◆ Task to carry out: Copy the rows below verbatim, beginning at the line that contains "Choose the bottom" and stopping after the line that contains "602). pyautogui.click(x=626, y=244)".
-- begin Materials provided --
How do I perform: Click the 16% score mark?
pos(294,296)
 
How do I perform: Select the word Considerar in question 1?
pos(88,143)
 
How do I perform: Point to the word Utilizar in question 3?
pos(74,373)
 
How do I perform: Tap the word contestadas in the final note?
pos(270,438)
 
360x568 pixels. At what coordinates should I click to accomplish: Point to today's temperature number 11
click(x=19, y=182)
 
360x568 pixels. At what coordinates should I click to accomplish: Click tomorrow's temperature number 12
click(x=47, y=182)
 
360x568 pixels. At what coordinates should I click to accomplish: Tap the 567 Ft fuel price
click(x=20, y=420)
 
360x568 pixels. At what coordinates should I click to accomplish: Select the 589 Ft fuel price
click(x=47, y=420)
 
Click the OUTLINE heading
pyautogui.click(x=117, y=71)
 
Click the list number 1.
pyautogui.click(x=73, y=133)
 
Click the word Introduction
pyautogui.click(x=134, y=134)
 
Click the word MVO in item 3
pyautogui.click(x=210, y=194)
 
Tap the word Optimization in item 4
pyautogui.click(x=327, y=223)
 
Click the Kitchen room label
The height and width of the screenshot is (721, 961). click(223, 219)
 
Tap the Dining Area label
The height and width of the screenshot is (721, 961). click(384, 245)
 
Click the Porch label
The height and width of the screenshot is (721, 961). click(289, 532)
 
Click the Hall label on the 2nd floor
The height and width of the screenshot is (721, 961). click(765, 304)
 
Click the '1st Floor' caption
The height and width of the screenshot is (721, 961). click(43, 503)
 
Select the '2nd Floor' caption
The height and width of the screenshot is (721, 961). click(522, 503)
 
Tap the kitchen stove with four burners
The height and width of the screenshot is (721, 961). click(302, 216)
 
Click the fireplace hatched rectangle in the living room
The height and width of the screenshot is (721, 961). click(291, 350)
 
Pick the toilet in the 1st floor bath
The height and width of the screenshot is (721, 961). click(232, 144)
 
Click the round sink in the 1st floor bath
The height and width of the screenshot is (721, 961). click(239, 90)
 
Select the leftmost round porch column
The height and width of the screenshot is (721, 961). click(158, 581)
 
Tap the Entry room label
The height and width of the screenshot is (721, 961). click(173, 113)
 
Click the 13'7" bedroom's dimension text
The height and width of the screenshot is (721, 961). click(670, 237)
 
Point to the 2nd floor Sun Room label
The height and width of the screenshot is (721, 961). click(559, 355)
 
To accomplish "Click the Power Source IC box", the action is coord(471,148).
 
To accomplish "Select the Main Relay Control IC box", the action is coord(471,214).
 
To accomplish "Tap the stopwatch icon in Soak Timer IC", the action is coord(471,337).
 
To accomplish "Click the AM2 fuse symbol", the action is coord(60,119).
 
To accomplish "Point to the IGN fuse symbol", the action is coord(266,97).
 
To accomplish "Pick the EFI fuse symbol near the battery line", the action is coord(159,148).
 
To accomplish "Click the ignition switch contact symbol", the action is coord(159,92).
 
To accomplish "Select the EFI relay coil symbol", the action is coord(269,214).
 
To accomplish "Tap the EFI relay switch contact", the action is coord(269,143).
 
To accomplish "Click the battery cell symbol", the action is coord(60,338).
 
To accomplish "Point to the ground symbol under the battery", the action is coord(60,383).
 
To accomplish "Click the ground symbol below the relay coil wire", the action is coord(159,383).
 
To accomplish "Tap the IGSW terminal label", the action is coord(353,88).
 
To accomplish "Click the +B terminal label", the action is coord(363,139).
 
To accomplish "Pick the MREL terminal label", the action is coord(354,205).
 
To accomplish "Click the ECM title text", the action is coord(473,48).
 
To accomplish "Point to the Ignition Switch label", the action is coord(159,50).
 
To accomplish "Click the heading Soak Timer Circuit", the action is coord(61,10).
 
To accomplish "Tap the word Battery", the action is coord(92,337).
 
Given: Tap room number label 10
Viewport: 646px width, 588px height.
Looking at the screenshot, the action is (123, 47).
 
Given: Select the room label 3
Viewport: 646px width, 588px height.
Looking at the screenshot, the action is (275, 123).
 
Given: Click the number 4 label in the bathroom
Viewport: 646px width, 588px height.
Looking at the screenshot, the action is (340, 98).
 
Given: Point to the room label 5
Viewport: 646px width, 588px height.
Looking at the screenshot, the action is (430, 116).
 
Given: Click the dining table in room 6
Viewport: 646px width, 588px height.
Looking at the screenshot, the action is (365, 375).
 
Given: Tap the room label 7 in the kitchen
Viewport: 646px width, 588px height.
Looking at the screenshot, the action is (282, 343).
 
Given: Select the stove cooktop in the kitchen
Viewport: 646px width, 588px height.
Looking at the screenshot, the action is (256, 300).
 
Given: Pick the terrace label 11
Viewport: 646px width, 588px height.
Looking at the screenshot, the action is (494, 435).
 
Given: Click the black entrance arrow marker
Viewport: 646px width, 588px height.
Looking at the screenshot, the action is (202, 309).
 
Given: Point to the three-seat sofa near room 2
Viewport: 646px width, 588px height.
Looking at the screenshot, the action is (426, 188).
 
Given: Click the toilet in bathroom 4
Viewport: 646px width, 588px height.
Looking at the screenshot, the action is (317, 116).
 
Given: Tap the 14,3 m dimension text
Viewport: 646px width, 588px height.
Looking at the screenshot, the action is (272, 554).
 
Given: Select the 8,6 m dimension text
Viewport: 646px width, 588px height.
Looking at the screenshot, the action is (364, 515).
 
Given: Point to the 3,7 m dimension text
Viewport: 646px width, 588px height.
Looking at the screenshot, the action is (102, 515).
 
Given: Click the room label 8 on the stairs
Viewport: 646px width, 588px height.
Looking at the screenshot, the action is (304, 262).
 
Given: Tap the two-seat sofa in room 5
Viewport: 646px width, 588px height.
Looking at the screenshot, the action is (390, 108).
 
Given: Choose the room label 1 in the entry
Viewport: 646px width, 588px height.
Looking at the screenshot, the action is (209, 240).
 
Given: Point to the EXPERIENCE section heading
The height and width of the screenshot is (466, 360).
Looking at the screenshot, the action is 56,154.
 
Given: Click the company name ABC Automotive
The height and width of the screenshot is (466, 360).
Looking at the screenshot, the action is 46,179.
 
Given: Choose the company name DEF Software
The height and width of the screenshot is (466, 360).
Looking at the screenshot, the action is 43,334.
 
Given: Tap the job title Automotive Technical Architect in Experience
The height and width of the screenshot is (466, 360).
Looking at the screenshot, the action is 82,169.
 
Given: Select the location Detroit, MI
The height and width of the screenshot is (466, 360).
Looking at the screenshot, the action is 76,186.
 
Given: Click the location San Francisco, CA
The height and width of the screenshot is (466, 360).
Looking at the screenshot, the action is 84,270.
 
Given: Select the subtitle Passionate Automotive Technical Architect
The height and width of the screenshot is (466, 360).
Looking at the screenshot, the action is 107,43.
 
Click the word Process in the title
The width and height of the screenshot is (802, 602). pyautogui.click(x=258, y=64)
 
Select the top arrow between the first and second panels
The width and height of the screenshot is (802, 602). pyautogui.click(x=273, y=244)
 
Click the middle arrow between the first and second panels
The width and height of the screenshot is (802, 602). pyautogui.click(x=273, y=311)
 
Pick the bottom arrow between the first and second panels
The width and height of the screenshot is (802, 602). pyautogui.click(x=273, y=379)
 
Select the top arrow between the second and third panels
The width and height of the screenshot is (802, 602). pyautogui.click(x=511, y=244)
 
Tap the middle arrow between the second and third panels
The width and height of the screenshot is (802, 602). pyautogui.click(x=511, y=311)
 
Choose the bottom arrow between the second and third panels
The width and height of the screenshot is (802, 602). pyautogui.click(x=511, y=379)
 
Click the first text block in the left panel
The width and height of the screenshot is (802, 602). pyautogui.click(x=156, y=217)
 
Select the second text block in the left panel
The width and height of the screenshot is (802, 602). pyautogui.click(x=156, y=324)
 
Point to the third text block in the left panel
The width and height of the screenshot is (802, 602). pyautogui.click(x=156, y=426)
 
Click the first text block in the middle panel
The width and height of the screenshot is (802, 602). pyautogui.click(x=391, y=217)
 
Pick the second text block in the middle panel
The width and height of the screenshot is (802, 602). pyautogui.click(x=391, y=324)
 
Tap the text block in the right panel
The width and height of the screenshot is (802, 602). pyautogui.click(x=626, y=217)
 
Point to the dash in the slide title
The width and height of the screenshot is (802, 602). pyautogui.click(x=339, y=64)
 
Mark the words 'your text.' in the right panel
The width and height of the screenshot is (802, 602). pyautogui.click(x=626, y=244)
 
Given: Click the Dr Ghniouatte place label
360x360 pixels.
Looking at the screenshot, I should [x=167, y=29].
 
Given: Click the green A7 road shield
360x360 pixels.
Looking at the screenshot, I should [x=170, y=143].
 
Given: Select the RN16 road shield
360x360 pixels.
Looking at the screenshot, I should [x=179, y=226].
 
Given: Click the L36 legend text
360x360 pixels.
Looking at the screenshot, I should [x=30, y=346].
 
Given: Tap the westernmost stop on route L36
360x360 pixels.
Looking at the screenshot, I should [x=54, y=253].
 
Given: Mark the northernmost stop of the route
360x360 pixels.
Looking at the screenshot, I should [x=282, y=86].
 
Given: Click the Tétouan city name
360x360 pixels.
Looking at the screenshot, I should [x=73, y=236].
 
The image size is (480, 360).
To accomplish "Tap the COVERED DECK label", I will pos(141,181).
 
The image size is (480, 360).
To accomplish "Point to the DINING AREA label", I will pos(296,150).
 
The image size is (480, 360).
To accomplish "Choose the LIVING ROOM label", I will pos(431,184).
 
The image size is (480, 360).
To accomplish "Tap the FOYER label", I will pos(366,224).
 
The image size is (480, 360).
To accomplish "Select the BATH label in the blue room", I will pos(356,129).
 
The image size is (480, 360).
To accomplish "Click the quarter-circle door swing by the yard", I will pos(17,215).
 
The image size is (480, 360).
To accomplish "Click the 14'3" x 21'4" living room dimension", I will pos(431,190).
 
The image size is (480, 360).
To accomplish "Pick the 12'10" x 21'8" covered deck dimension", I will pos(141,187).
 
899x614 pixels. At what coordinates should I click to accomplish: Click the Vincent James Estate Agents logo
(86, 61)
-- end Materials provided --
◆ The result:
Choose the bottom arrow between the second and third panels
The width and height of the screenshot is (802, 602). pyautogui.click(x=511, y=379)
 
Click the first text block in the left panel
The width and height of the screenshot is (802, 602). pyautogui.click(x=156, y=217)
 
Select the second text block in the left panel
The width and height of the screenshot is (802, 602). pyautogui.click(x=156, y=324)
 
Point to the third text block in the left panel
The width and height of the screenshot is (802, 602). pyautogui.click(x=156, y=426)
 
Click the first text block in the middle panel
The width and height of the screenshot is (802, 602). pyautogui.click(x=391, y=217)
 
Pick the second text block in the middle panel
The width and height of the screenshot is (802, 602). pyautogui.click(x=391, y=324)
 
Tap the text block in the right panel
The width and height of the screenshot is (802, 602). pyautogui.click(x=626, y=217)
 
Point to the dash in the slide title
The width and height of the screenshot is (802, 602). pyautogui.click(x=339, y=64)
 
Mark the words 'your text.' in the right panel
The width and height of the screenshot is (802, 602). pyautogui.click(x=626, y=244)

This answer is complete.